Для средневекового поэта все это — темы экзистенциальные. Тут собирательный образ «достоинства, что просит подаянье», а в нем — неоспоримый признак трагического неблагополучия мира пли, наоборот, глубокое удовлетворение от того, что восстановлена одна из основ человеческих отношений — сострадание сильного слабому. «Большие темы лирики не всегда вечные, но всегда экзистенциальные в том смысле, что они касаются коренных аспектов бытия человека и его основных ценностей»[394], — пишет Л. Гинзбург и обращает внимание на то, что «уже на ранних стадиях развития литературы возникает движение от частного к обобщенной теме»[395]. Столь мелкое частное, служившее Вальтеру естественным материалом художественного обобщения, уже не появляется в лирической поэзии более поздних времен, когда автор-лирик соприкасается с общечеловеческим лишь вне бытовой проблематики. В средние века ситуации самого «низменного» и «насущного» характера могли выводить поэта к слиянию со всеобщим. Это было связано с особенностью мировоззрения человека той эпохи, для которой, по словам одного из исследователей искусства средневековья, «микрокосм и макрокосм аналогичны. Человек тождествен миру в целом, но и мир в целом повторяется в каждой своей составляющей. И все свои представления о себе самом средневековый человек переносил на все вокруг себя»[396].
Поэтическое сознание Вальтера являет изначальную целостность индивидуума и всей системы, в которую он вписан, — в общественном, бытовом, психологическом отношении. В своих разнообразных лирических сюжетах он, по сути дела, передает это единство, но в специфической плоскости миннезанга.

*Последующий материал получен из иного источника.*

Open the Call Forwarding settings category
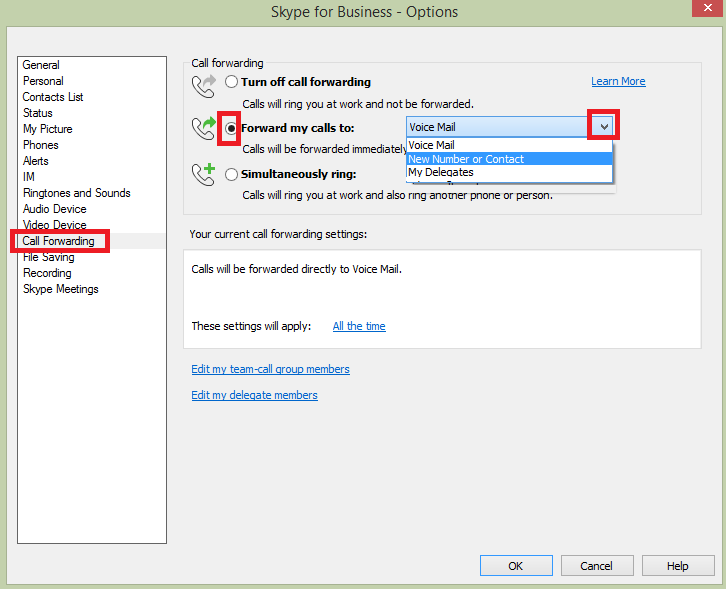This screenshot has width=726, height=589. pos(58,241)
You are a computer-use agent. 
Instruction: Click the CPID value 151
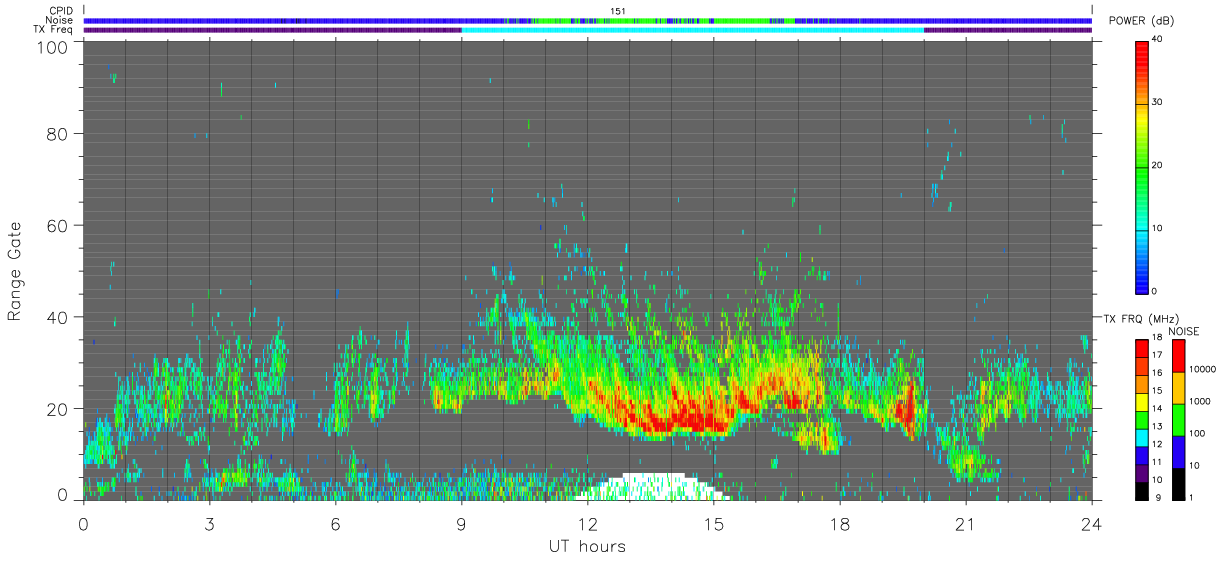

Медиевисты отмечают, что «одной из добродетелей куртуазного общества была любовь, считавшаяся стимулом всех остальных добродетелей»[397]. Это — одна из «коллективных психологических установок», и, исходя из нее, Вальтер ведет разговор о подлинной нравственности. Не случайно в его творчестве более, чем у кого-либо другого, размыта граница между двумя жанрами — любовной песней и шпрухом. Традиционно куртуазное содержание часто сводится к проблемам, не имеющим прямою отношения к любви, и соответственно к авторскому назиданию на другие темы.

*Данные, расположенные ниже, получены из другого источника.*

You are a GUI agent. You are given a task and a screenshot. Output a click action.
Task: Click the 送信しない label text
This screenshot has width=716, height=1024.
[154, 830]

Как и все в той мировой упорядоченности, к которой тяготеет Вальтер, любовь имеет свои законы. Для него, противника любовной меланхолии (вспомним его расхождения с Рейнмаром). любовь всегда соседствует с радостью. Но понятие «радость» (froide) в его песнях расширяется до значения нравственного и становится противопоставлением скупости, грубости, тщеславию, всему мелочному, недостойному человека и небес, потому что любовь, какие бы чувственные формы она ни принимала, в куртуазной литературе неизменно остается началом духовным, что, по понятиям той глубоко религиозной эпохи, означает начало небесное. Любовь-радость — это узел, связывающий небесное и земное.

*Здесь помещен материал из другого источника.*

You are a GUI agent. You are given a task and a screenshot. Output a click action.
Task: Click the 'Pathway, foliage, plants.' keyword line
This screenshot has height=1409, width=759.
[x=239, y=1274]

Характеризуя дух «швабского» средневековья (как раз той поры, когда живет Вальтер), Новалис, один из романтиков, наиболее болезненно ощущавший «атомизм», изначальное отщепенство человека в буржуазном мире, с восхищением писал в романе. «Генрих фон Офтердинген»: «Женщинам разрешается украшать общество своим присутствием... Суровая угрюмость и дикая необузданность мужчин уступает место мягкой живости и скромной тихой веселости, любовь в тысяче воплощений одушевляет радостные собрания. И это нисколько не порождает вольности нравов и непристойности правил, — напротив, все злое как бы бежит от столь чистой прелести»[398]. Такова была действительно идеальная (не идеализированная!) духовная сфера времени, реальная суть которого давно получила приговор истории.